The Americans with Disabilities Act (ADA) requires that employers engage in an “interactive process” and to work together with disabled employees to determine whether an employee’s disability can be reasonably accommodated.  Recently, the 2d U.S. Circuit Court of Appeals held that Wal-Mart failed to engage in this process when it did not initiate the issue of accommodation with an employee whom it perceived to be disabled.  Brady v. Wal-Mart Stores, Inc, et al, 2d Circ., No. 06-5486-cv, July 2, 2008.

Patrick Brady, a 19-year old with cerebral palsy, had worked successfully for two years at a local pharmacy prior to applying for a job in the pharmacy department of a Wal-Mart store in Centereach, New York.  At the time of that application in 2002, Brady signed a document that stated that he could perform the tasks associated with the position of a Wal-Mart pharmacy assistant, “either with or without a reasonable accommodation.”  Brady was hired for the job, and was instructed to stock pharmacy merchandise and hand out prescriptions.  However, Brady’s supervisor immediately appeared to be unhappy with his performance, and told him to “speed it up.”  While his work was done slowly, Brady did not hand out the wrong prescriptions, nor did he require assistance from anyone to perform the job at that time.  At the end of his first shift, Brady requested a schedule for the upcoming week.  Although Brady’s supervisor told him that she would call him with a schedule, she did not.  Brady worked two more days in the pharmacy without incident and, at the end of the second day, asked again about a schedule.  Again, the supervisor said she would call him; and again, she failed to do so.  When Brady returned to the store to talk to her directly, the supervisor sent him to the personnel department.  The personnel manager told Brady that he was being transferred out of the pharmacy, and that the only available position was collecting shopping carts and garbage in the parking lot.  Brady understood the re-assignment to be a demotion, and felt that he was even less suited to it than to the position of pharmacy assistant.

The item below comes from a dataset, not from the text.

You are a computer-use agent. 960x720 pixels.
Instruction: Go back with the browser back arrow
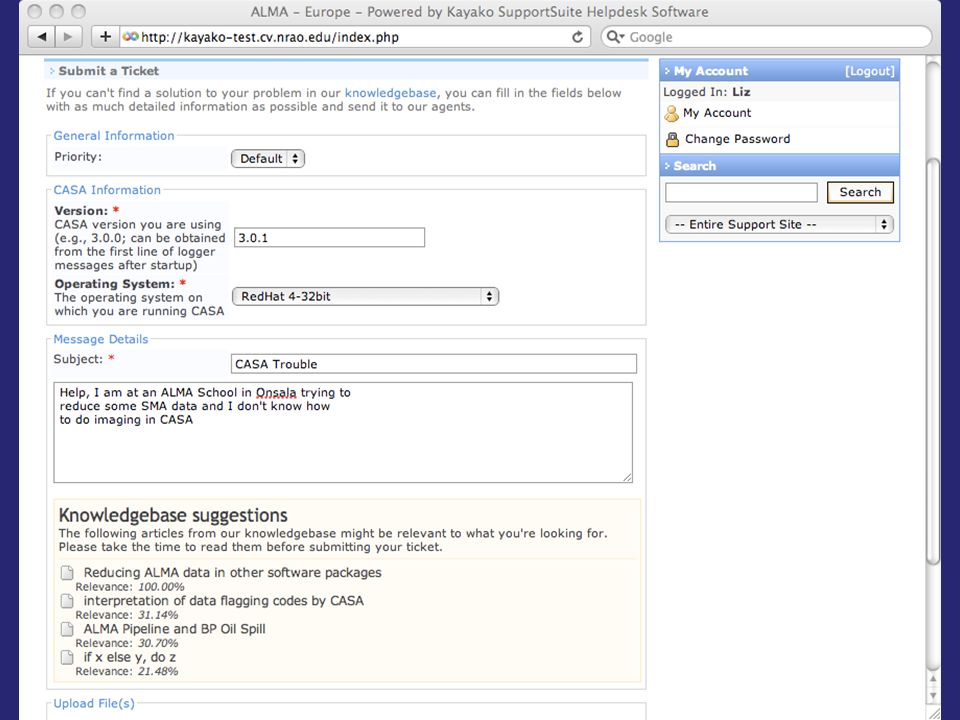point(42,37)
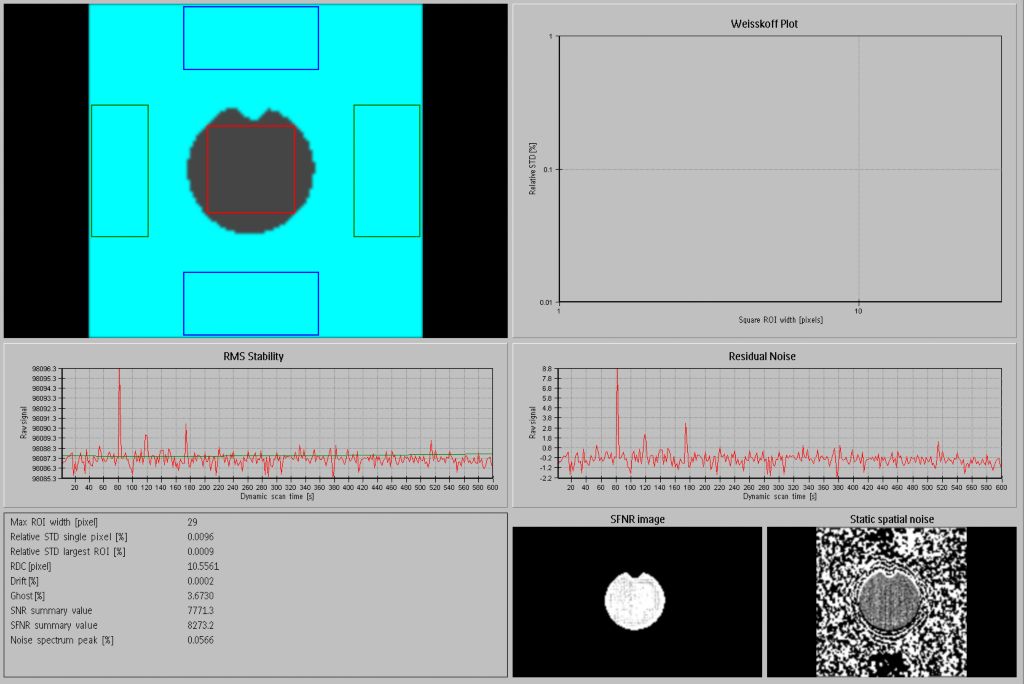Select the SNR summary value 7771.3

[201, 610]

After Brady’s transfer, his father approached the assistant store manager to discuss the situation.  During that discussion, the manager mentioned that new employees typically were given a training period and that Brady had not been provided enough time to learn the pharmacy job.  However, he then transferred Brady to the food department, where Brady was not provided with instructions or training and was not given the option of returning to the pharmacy.  Brady also was given a work schedule that conflicted with his community college schedule, even though he had notified Wal-Mart of that limitation on his availability at the time of his employment application.  Frustrated, Brady quit his job on the following day.

Brady then sued Wal-Mart, alleging violation of both the ADA and the New York Human Rights Act.  He brought a number of claims, including a claim that Wal-Mart had filed to reasonably accommodate his disability.  The case proceeded to trial, and the jury found in Brady’s favor on number of claims, including his failure-to-accommodate claim.  Based on its findings, the jury awarded damages to Brady that ultimately amounted to $600,000 in compensatory damages, and $300,000 in punitive damages. 

On appeal, the Second Circuit addressed a number of issues, including whether the district court erred in not granting Wal-Mart’s motion regarding judgment on Brady’s failure-to-accommodate claim.  Wal-Mart argued that because Brady had never requested an accommodation and had testified that he did not think he needed one, the district court should have granted judgment as a matter of law on that claim.  The Second Circuit disagreed, holding that while it is generally the responsibility of the disabled individual to inform the employer that an accommodation is needed, an employer who is aware of or perceives a disability is obligated to provide a reasonable accommodation for that known or perceived impairment.

This holding has the potential to complicate an already unsettled issue for employers, when it applies – as in Brady’s circumstance – to a situation in which an employer views an employee as disabled, but the employee does not perceive himself to need an accommodation.  Employers should be aware of this interpretation of the ADA’s requirement for an “interactive process” and should request assistance from both human resource managers and legal counsel when faced with an impaired employee who might require reasonable accommodation in order to do his or her job.